Route 1: Get together with a startup
If you know what you want from innovation, and the time is right to make it happen, you have to be proactive. Find a niche tech developer or a furtive young startup to help you bring it to life. It might take a few attempts to get right, but nurturing your own innovation project is a joyous experience.
This is also an attractive option for enterprises that want to learn, embed and sustain an innovation approach. Crédit Agricole and Nationwide, for example, are forming relationships with emerging tech firms to foster digital transformation and breed stronger market competitiveness.
Route 2: Shop for an exclusive
If you’re more of the impatient type who doesn’t like waiting, then you’ll probably want to buy something “off-the-shelf.” True innovation isn’t a commodity product though, so you’ll need to shop in some exclusive places.

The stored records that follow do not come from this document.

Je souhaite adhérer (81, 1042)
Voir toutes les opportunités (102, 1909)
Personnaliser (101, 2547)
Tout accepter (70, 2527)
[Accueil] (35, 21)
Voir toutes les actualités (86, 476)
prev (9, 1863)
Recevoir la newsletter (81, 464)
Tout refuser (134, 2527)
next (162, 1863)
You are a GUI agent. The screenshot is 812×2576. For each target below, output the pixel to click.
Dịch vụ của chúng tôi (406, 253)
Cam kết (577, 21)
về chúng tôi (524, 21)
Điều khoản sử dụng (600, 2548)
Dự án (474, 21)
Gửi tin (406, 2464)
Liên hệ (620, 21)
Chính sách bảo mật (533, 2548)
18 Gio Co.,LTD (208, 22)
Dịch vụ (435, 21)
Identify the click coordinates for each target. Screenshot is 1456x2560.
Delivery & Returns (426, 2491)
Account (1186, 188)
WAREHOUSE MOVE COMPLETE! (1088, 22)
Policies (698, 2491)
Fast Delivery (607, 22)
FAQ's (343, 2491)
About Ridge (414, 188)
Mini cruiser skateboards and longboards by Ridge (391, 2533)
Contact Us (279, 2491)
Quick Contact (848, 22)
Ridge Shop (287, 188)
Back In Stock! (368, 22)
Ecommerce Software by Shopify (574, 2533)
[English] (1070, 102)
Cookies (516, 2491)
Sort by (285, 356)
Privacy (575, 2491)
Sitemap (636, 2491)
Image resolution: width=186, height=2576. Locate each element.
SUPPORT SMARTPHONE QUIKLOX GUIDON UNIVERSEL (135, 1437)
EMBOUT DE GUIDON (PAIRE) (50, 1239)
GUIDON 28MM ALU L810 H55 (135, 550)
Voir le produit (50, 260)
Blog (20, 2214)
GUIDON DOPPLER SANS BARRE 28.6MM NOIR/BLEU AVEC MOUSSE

RocketSpace, for example, offers a high-end personal shopping experience for innovation-hungry businesses. It connects them with pioneering startups who have a catalogue of new innovations, ready to be commissioned in a tailored way for the business. It will cost, although you will get the quality you pay for.
Route 3: See it, buy it
If you have even more cash to splash, then you could make a high-value offer to sign your industry’s star innovation player.
To the outside observer, that’s what JAB Holdings did recently when they bought Panera Bread for $7.5 billion. It followed Panera’s successful development of customer-focused digital innovations, such as mobile ordering and rapid pick-up, which have driven their share price up consistently over the last few years.
It’s not the most innovative approach to innovation—and it could be seen as just buying your way to the top—but if you have the means to make it happen and you’re looking for a fast-track approach, then it’s a compelling option.
Which approach is right?
It really depends on how you see yourself. You need to look at what experience you have in fostering innovation—and what the innovation culture is like within your organization. Start by asking:
· Do you have “change agents” who promote new ways of working?
· Where do you place yourself on the IT investment maturity curve?
· What is your track record of investing in innovation?
· How good are you at working with partners?
· What are you trying to achieve with innovation? Geographic expansion? A rollout of new services? Digitizing your existing services?
· What is your current balance of Capex vs Opex? Have you made moves away from legacy infrastructure towards a service-based, platform approach?
· How long does it take you to get new products/services to market? Are you held back by organizational silos?
· Are you looking to have a sustainable repeatable approach to innovation?
Avoid failure. Pick your team carefully
Whichever route you choose, one thing’s certain: you’ll fail without the right team around you. You’ll have many challenges to overcome: design, development, testing, integration, implementation and so on. Don’t make it harder for yourself by choosing, for example, a vendor who over-promises or a project manager with no sense of compromise. Get people on board who are invested in your goal and who share your vision and style of working.